Polling stations during the early voting period and on Election Day will be populated only by staff, poll inspectors, and, of course, voters, an official at the Suffolk Board of Elections said this week.
In this politically charged moment, with President Trump's exhortation to his supporters last month to "go into the polls and watch very carefully" raising fears of voter intimidation, clear rules about who is allowed at polling sites should preclude any such activity, said the official, who asked not to be identified.
A major political party's chairperson or candidate can issue a certificate authorizing a person to serve as a poll inspector, a position usually filled by party officials. "You cannot interfere" with voting, the official said of poll inspectors and members of the public, nor can people "show up and hang," i.e., loiter. It is illegal to intimidate or harass voters at polling sites.
In the county, the official said, "we have police cars with a bipartisan team of board of elections employees in every town if there's a problem." Larger towns might have four or five such teams. A police officer and the team of board of elections employees "drive around and visit polling places. If we get a call here saying someone's doing XYZ, or won't leave, we make a call. They're in the neighborhood already."
Nancy Goroff, the Democratic Party's candidate to represent New York's First Congressional District, said in a debate with Representative Lee Zeldin on Monday that "we are very fortunate that we have a bipartisan board of elections" in the county, "and I have every faith that every ballot will be counted here." Unfortunately, she added, "the president has done everything he can to undermine faith in our elections, and so I hope the election results are clear and resounding."
"You can only vote once," Mr.

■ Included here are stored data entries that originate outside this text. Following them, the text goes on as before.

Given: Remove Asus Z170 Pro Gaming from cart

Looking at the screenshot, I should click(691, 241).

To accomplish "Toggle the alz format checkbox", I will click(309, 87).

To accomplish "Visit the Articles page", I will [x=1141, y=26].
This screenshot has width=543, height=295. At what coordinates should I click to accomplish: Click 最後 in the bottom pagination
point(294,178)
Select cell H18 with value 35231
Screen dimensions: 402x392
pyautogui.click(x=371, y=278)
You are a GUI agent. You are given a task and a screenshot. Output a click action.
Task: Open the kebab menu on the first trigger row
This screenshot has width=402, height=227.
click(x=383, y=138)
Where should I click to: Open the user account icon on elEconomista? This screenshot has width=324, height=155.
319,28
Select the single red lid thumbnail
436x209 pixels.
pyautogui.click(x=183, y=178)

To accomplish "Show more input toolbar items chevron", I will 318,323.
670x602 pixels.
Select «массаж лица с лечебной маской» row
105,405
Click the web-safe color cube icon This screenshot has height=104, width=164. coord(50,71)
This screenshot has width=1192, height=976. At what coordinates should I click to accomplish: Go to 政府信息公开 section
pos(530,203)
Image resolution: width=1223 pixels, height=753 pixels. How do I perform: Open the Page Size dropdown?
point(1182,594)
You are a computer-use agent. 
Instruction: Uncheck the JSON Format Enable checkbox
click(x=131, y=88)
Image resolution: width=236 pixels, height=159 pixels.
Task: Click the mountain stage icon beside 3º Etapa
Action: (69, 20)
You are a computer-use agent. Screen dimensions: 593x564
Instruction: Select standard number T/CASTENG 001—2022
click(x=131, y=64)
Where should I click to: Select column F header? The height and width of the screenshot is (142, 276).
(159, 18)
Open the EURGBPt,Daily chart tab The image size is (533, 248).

Zeldin said at the debate. "If you are not eligible to vote at all, don't vote."
Cate Rogers, chairwoman of the East Hampton Democratic Committee, said last week, "We will have poll watchers checking in, but the board of elections workers are trained on how to handle disruption and do not take any nonsense."
Early voting begins on Saturday and continues through Nov. 1 at the Windmill Village housing complex at 219 Accabonac Road in East Hampton.
Registered voters in Suffolk County can vote early at any of the early voting sites in the county, regardless of where they live, the other option locally being the Stony Brook Southampton campus at 70 Tuckahoe Road in Southampton.
Both polling places will be open from 10 a.m. to 3 p.m. on Saturdays and Sundays, from 7 a.m. to 3 p.m. on Monday, Oct. 26, from noon to 8 p.m. on Tuesday, Oct. 27, and Friday, Oct. 30, and from 8 a.m. to 4 p.m. on Wednesday, Oct. 28, and next Thursday, Oct. 29.